Task to carry out:
Which lines in the listing below contain the word "pixels"? Copy each of them in full.

Data:
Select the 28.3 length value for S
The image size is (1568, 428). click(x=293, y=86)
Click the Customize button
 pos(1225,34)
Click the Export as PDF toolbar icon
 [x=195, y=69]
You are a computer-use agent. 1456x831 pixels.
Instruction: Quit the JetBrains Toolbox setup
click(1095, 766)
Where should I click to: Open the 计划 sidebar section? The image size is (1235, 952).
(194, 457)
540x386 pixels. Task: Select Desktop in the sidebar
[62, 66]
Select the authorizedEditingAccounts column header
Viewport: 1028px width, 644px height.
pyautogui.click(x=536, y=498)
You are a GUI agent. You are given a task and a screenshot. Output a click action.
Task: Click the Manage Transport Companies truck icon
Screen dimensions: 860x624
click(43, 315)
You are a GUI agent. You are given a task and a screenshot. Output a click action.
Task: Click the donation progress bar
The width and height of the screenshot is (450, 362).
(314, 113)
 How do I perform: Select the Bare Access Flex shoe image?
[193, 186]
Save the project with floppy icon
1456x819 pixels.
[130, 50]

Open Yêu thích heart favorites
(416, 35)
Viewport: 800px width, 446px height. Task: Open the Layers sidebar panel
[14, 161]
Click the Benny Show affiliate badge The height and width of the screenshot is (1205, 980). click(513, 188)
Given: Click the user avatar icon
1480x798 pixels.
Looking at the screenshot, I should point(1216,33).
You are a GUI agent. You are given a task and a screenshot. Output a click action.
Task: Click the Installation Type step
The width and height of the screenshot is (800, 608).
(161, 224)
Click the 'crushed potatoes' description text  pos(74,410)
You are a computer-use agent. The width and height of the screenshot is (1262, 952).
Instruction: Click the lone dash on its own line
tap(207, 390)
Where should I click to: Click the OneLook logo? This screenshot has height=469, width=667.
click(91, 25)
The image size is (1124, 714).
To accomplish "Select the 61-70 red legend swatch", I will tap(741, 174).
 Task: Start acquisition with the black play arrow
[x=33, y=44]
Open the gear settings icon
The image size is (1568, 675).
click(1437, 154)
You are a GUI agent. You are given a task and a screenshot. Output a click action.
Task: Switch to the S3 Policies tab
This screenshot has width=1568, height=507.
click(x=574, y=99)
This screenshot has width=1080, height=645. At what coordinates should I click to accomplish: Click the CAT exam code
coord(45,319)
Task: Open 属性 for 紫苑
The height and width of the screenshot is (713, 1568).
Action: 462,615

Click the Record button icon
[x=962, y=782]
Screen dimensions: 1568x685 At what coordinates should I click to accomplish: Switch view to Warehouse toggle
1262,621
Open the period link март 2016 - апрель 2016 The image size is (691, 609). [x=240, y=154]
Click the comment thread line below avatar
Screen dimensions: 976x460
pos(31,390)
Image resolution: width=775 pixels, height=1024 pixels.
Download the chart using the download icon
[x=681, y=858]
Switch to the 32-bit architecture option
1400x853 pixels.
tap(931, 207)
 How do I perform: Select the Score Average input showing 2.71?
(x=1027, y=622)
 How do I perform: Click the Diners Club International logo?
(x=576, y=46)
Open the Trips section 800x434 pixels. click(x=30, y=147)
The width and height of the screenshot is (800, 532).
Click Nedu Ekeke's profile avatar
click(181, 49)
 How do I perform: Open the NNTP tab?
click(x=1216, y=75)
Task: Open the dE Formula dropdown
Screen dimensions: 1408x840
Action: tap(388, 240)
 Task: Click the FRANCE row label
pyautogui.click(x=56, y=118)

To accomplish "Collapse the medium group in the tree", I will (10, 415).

Solution to this problem:
You are a computer-use agent. 1456x831 pixels.
540x386 pixels. Task: Select Desktop in the sidebar
1456x819 pixels.
1480x798 pixels.
Image resolution: width=775 pixels, height=1024 pixels.
1400x853 pixels.
Open the Trips section 800x434 pixels. click(x=30, y=147)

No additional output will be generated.